T-Bone Walker
T-Bone Walker
Pionnier absolu, T-Bone Walker fut l’un des tout premiers à brancher sa guitare et à faire du blues électrique un art soliste. Dès les années 40, il définit un vocabulaire que B.B. King, Chuck Berry et tant d’autres reprendront.
Showman accompli — il jouait de la guitare derrière la tête ou en grand écart bien avant Hendrix —, il a aussi inventé une grande partie du langage harmonique du blues électrique moderne.
Le jeu : style et technique
Walker introduit les accords de neuvième, les phrasés jazzy et un sens du swing hérité des big bands dans le blues. Son jeu fluide, sophistiqué et plein d’élégance pose les fondations du blues urbain d’après-guerre.

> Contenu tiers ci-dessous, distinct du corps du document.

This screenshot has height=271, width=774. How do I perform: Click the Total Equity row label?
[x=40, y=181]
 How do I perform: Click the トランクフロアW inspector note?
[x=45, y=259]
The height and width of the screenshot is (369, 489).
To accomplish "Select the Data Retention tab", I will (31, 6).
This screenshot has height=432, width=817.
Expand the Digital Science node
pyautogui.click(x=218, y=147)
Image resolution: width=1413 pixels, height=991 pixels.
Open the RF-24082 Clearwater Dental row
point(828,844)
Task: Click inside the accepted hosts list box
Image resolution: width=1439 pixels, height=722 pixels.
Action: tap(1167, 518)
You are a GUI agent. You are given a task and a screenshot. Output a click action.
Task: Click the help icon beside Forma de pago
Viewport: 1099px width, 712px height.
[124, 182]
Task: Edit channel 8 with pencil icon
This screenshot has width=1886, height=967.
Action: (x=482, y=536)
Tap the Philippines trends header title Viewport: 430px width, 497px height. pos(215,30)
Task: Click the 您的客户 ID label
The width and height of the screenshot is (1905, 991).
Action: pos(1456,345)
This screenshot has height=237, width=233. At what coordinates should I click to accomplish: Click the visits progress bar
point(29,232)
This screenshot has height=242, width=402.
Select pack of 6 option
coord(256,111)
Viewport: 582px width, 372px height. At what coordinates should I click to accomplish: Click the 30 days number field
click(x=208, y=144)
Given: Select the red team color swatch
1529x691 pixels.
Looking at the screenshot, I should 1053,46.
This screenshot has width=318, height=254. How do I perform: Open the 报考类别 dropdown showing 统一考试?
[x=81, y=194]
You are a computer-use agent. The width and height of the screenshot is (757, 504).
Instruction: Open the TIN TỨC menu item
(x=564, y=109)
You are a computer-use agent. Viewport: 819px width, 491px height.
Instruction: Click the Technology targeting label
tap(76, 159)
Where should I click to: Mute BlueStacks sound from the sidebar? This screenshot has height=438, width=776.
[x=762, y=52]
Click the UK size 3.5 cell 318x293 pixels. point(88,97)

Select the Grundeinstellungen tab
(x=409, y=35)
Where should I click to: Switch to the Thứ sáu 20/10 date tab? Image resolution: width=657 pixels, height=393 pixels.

Ses lignes solistes, mêlant blues et jazz, et son usage précurseur de la guitare électrique comme voix principale font de lui un innovateur décisif.
Matériel & son
Le rig emblématique
- Guitare : Gibson ES-250, ES-5, guitares électriques à corps creux
- Amplis : amplis à lampes des années 40-50
- Style : blues électrique jazzy, accords de neuvième
- Influence : fondateur du blues électrique soliste
Le son de Walker, c’est une guitare à corps creux électrifiée, chaude et ronde, au service d’un phrasé jazzy. Une sonorité raffinée qui tranche avec la rudesse du Delta blues.
Albums & morceaux clés
T-Bone Blues (1959) est la compilation de référence, avec le classique Call It Stormy Monday.